Connected (topology)
The message provided is:
- There are many ways to state connectedness, and one can just as well start with disconnected and then define "connected" as "not disconnected". I have attempted to pick one and mention the others, do not be put off if you have found another definition! I have started with the most intuitive definition
Contents
Definition
Let [ilmath](X,\mathcal{ J })[/ilmath] be a topological space. We say [ilmath]X[/ilmath] is connected if[1]:
- it is not disconnected[Note 1] (expand the yellow box below for a reminder of this definition)
There are equivalent definitions, some are given below. Note also, that by this convention the [ilmath]\emptyset[/ilmath] is connected.
Recall the definition of a topological space being disconnected
A topological space, [ilmath](X,\mathcal{ J })[/ilmath], is said to be disconnected if[1]:
- [ilmath]\exists U,V\in\mathcal{J}[U\ne\emptyset\wedge V\neq\emptyset\wedge V\cap U=\emptyset\wedge U\cup V=X][/ilmath], in words "if there exists a pair of disjoint and non-empty open sets, [ilmath]U[/ilmath] and [ilmath]V[/ilmath], such that their union is [ilmath]X[/ilmath]"
In this case, [ilmath]U[/ilmath] and [ilmath]V[/ilmath] are said to disconnect [ilmath]X[/ilmath][1] and are sometimes called a separation of [ilmath]X[/ilmath].
Of a subset
Let [ilmath]A\in\mathcal{P}(X)[/ilmath] be an arbitrary subset of [ilmath]X[/ilmath], then:
- we say [ilmath]A[/ilmath] is connected if it is connected when considered as a topological subspace of [ilmath](X,\mathcal{ J })[/ilmath][1][2].
There are equivalent definitions, some are given below.
Equivalent conditions
To a topological space [ilmath](X,\mathcal{ J })[/ilmath] being connected:
- A topological space is connected if and only if the only sets that are both open and closed in the space are the entire space itself and the emptyset
- Some authors give this as the definition of a connected space, eg[2]

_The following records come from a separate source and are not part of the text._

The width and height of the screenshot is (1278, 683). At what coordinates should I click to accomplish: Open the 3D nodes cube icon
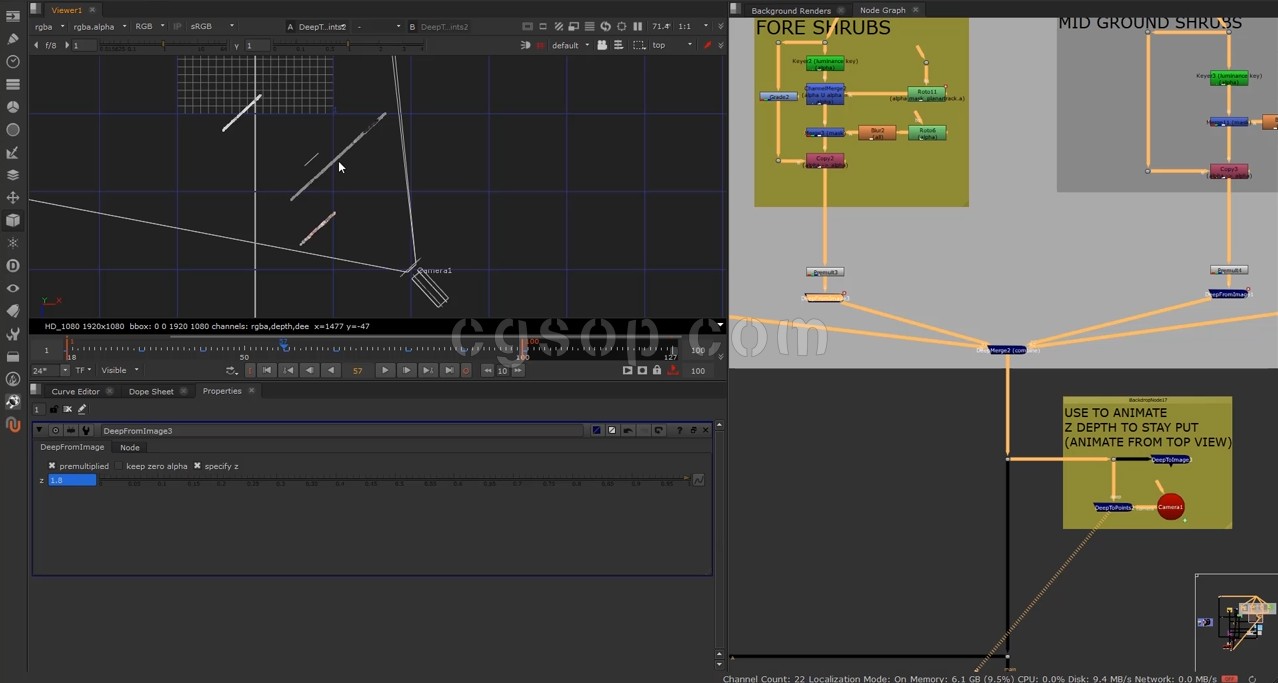(x=13, y=220)
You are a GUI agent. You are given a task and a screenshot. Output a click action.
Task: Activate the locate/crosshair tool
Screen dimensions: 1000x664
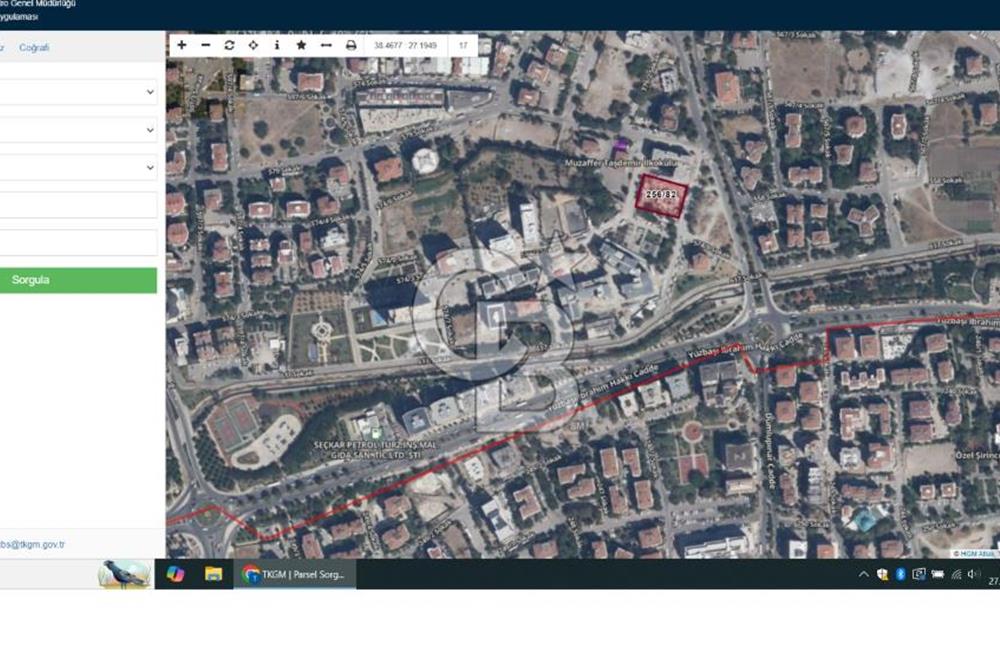click(253, 45)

- A topological space is disconnected if and only if there exists a non-constant continuous function from the space to the discrete space on two elements
- A topological space is disconnected if and only if it is homeomorphic to a disjoint union of two or more non-empty topological spaces
To an arbitrary subset, [ilmath]A\in\mathcal{P}(X)[/ilmath], being connected:
- Obviously, the only sets being both relatively open and relatively closed in [ilmath]A[/ilmath] are [ilmath]\emptyset[/ilmath] and [ilmath]A[/ilmath] itself. (This comes directly from the subspace definition above)
- A subset of a topological space is disconnected if and only if it can be covered by two non-empty-in-the-subset and disjoint-in-the-subset sets that are open in the space itself
- Then apply the definition above, a subset is considered connected if it is not disconnected
- A subset of a topological space is connected if and only if and only if the only two subsets that are both relatively open and relatively closed with respect to the subset are the empty-set and the subset itself
See also
TODO: Flesh out, add more theorems, for example image of a connected set is connected, so forth
Notes
- ↑ We could write this as:
- [ilmath]\neg(\exists U,V\in\mathcal{J}[U\ne\emptyset\wedge V\neq\emptyset\wedge U\cap V=\emptyset\wedge U\cup V=X])[/ilmath]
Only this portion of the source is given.